ページ本文
コンテンツにスキップ

英文维基 | 中文维基 | 日文维基 | 草榴社区

ポプラ事件

出典: フリー百科事典『ウィキペディア(Wikipedia)』

座標: 北緯37度57分22秒 東経126度40分21秒 / 北緯37.95611度 東経126.67250度 / 37.95611; 126.67250

ポプラ事件
朝鮮人民軍に襲撃され倒れたボニファス大尉(中の矢印)。上の赤枠でバレット中尉とされた人物は実際には別の下士官で、バレット中尉自身は他の兵士を助けるため向かって左の画面外にいた。
各種表記
ハングル 판문점 도끼 만행 사건
漢字 板門店-蠻行事件
発音 パンムンジョム トッキ マンヘンサコン
日本語読み: はんもんてんおのばんこうじけん
英語表記: Axe Murder Incident
テンプレートを表示

ポプラ事件(ポプラじけん)は、1976年8月18日現地時間UTC+9)に、大韓民国(韓国)と朝鮮民主主義人民共和国(北朝鮮)の軍事境界線上にある板門店で発生した事件である。ポプラのまさかり事件ポプラの木蛮行(ポプラのきばんこう)とも呼ばれる[1]

共同警備区域内に植えられていたポプラ並木の一本を剪定しようとした、韓国軍兵士と韓国人作業者と国連軍を成す1国であるアメリカ陸軍工兵隊に対して朝鮮人民軍将兵が攻撃を行い、2名のアメリカ陸軍士官を殺害、数名の韓国軍兵士が負傷した。

依頼内容
ポプラ事件についての本文を、最後の文の後から引き継いで書き進めてください。 この後に続く行は参照しなくてかまいません。

提供された行
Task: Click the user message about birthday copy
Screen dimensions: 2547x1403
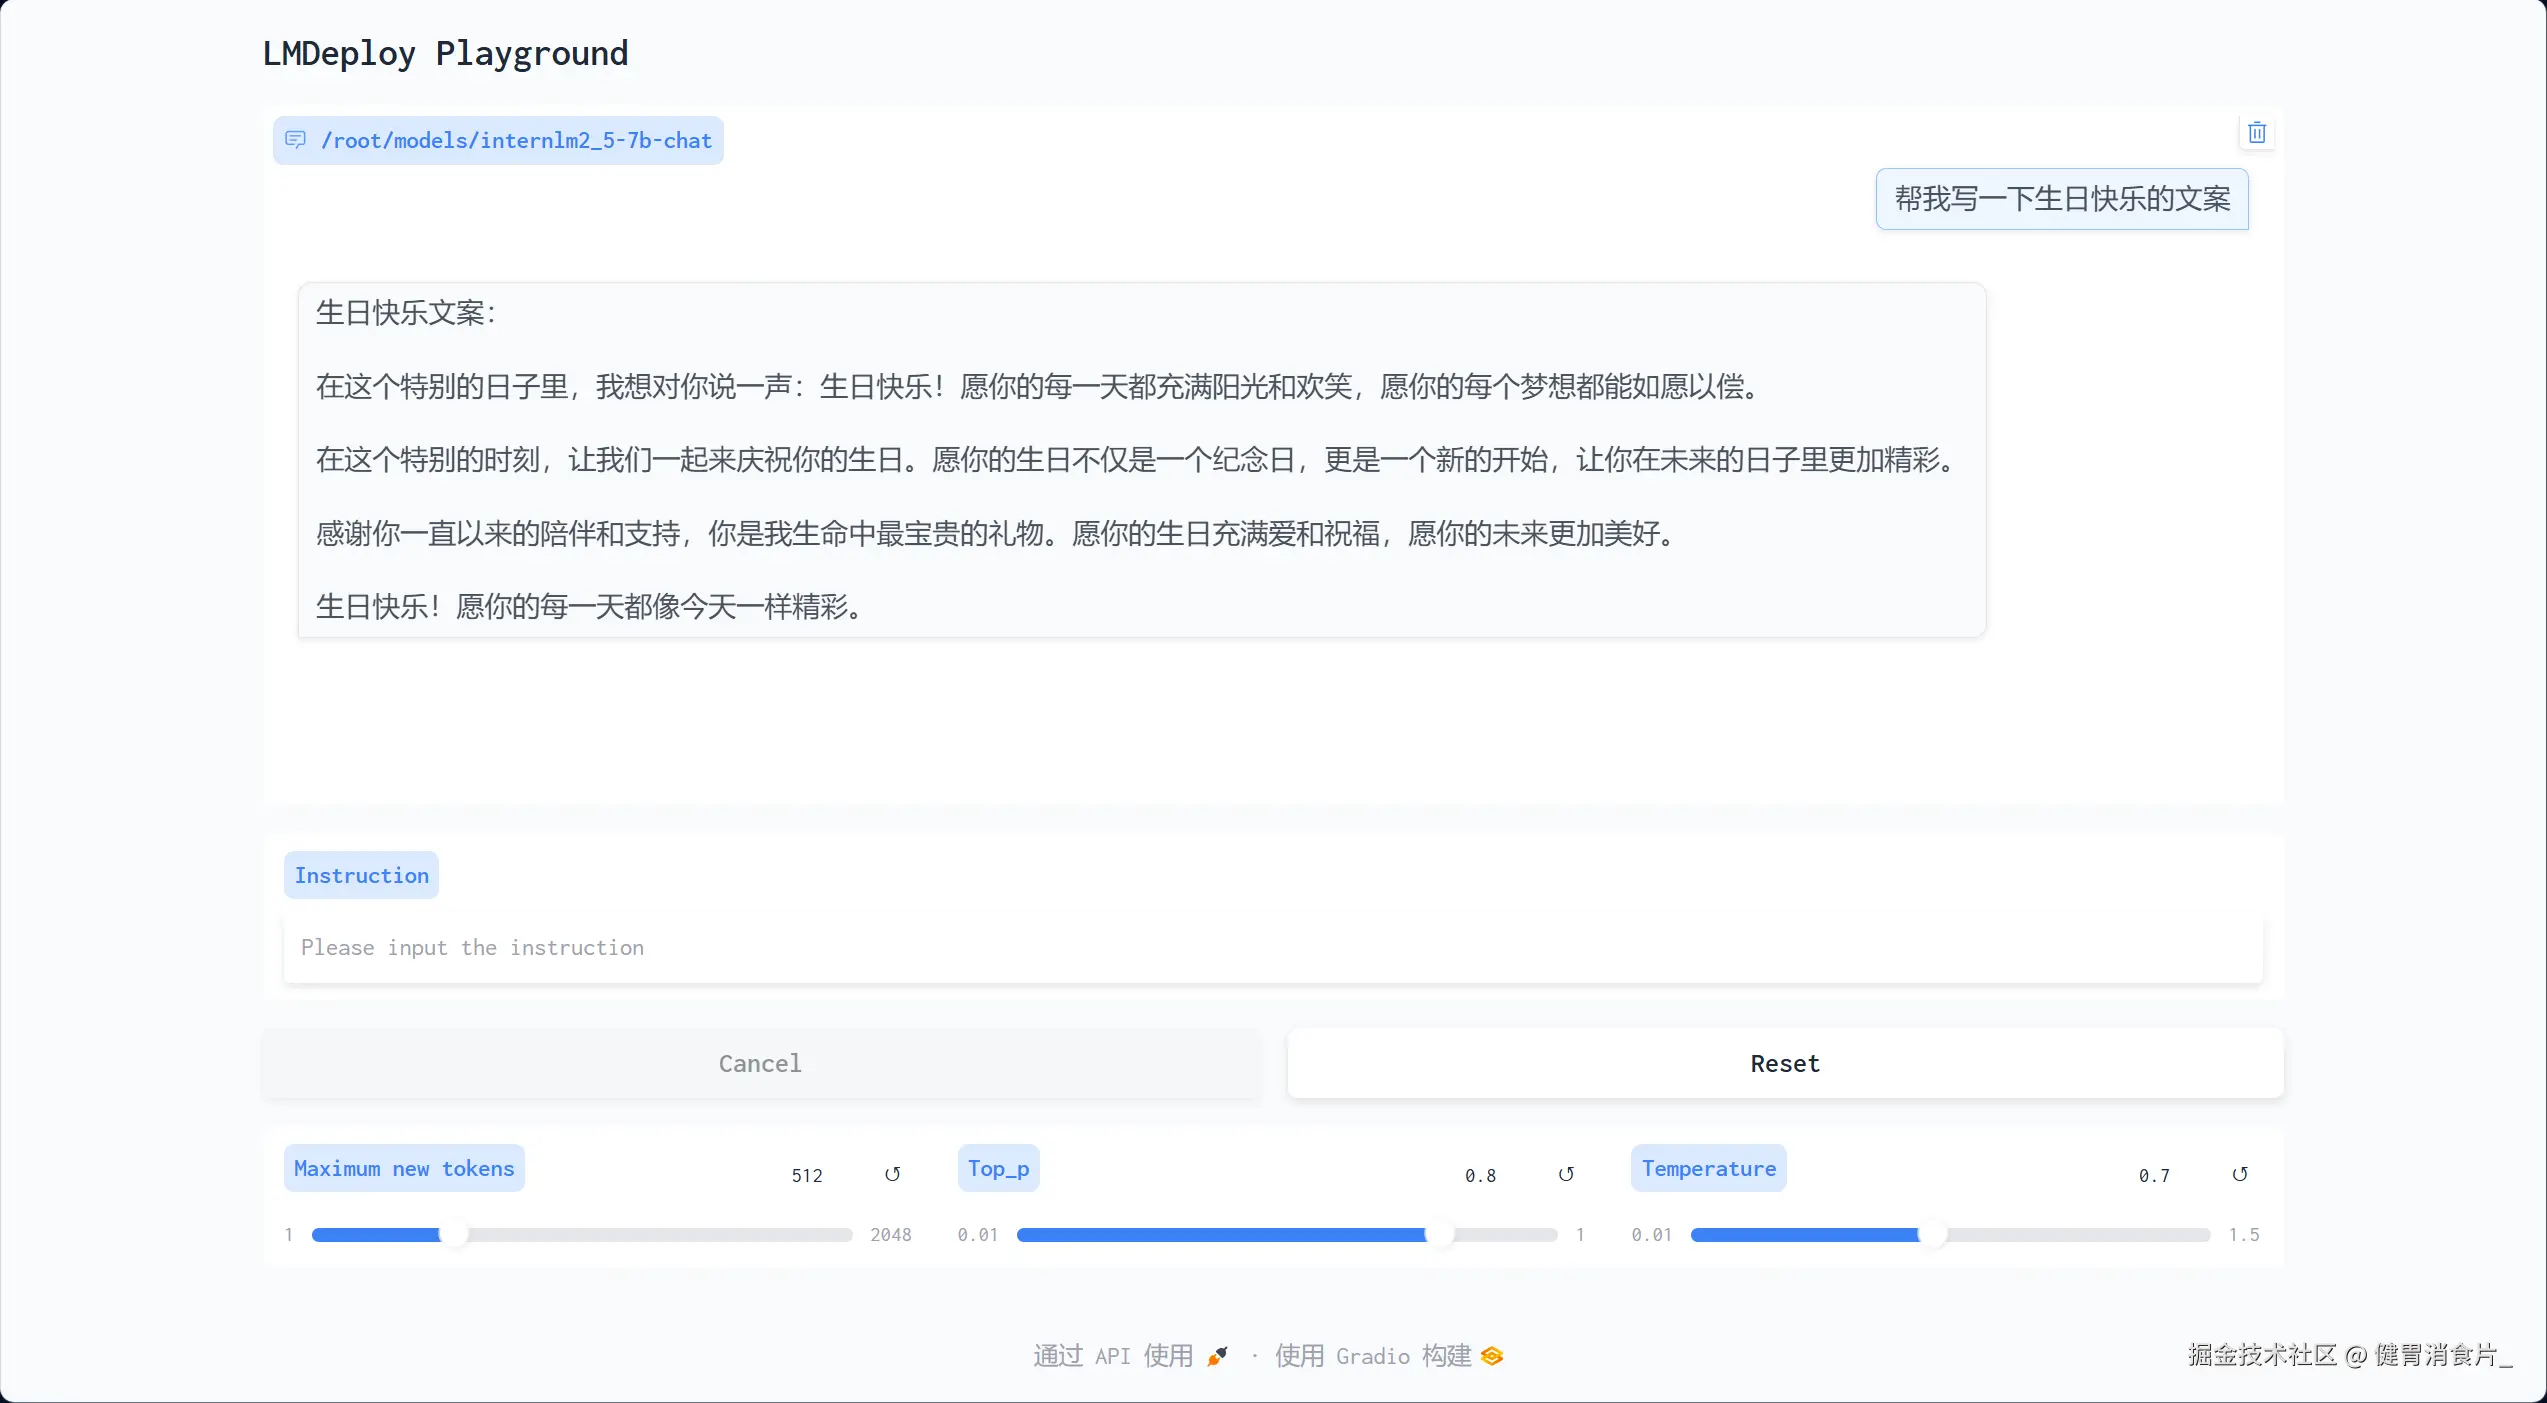Action: pos(2061,199)
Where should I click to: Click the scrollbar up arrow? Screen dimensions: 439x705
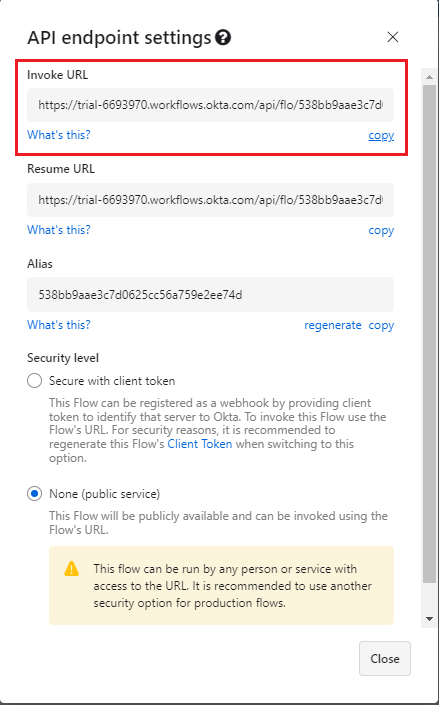pos(429,77)
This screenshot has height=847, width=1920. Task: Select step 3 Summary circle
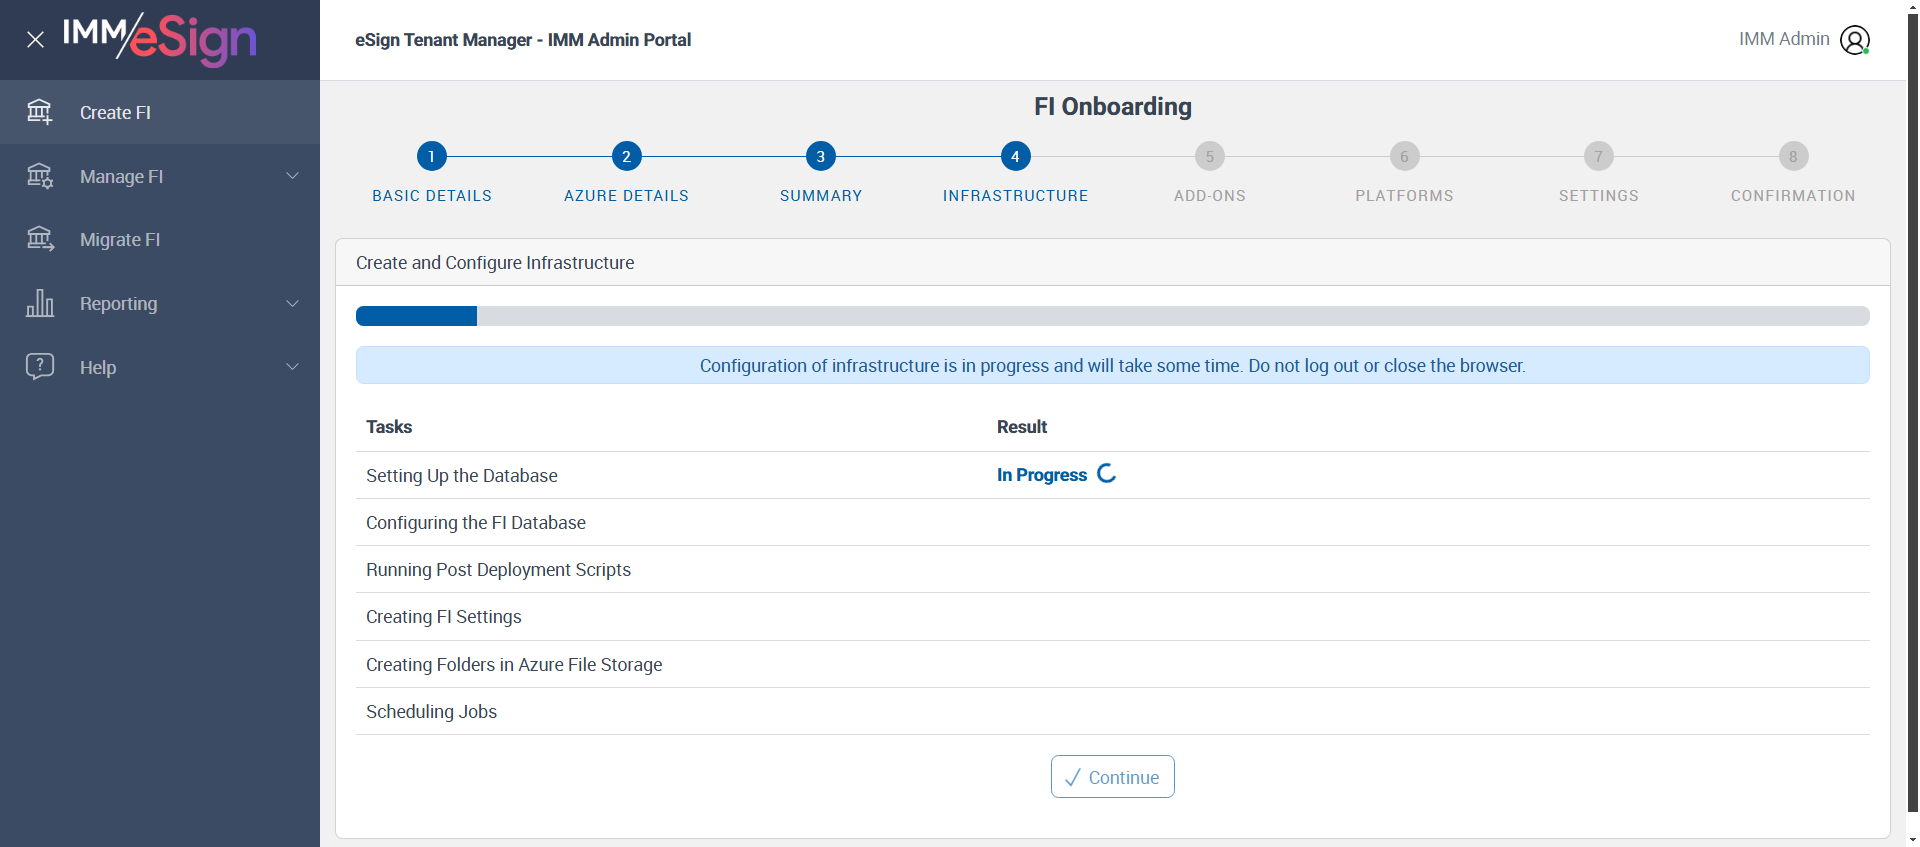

解答
同事件は第二次朝鮮戦争の引き金になりかねない出来事でもあった。また、この事件を契機に共同警備区域内にも軍事境界線が設定された。

呼称

[編集]

韓国では板門店斧蛮行事件판문점 도끼 만행 사건 / 板門店도끼蠻行事件)または板門店斧殺人事件판문점 도끼 살인 사건 / 板門店도끼殺人事件)ともいう。韓国側も昔は8・18斧蛮行8.18 도끼 만행 / 8.18도끼蠻行)という名称を使っていたが、今はほとんど使われていない。

北朝鮮では板門店事件とも呼ばれる。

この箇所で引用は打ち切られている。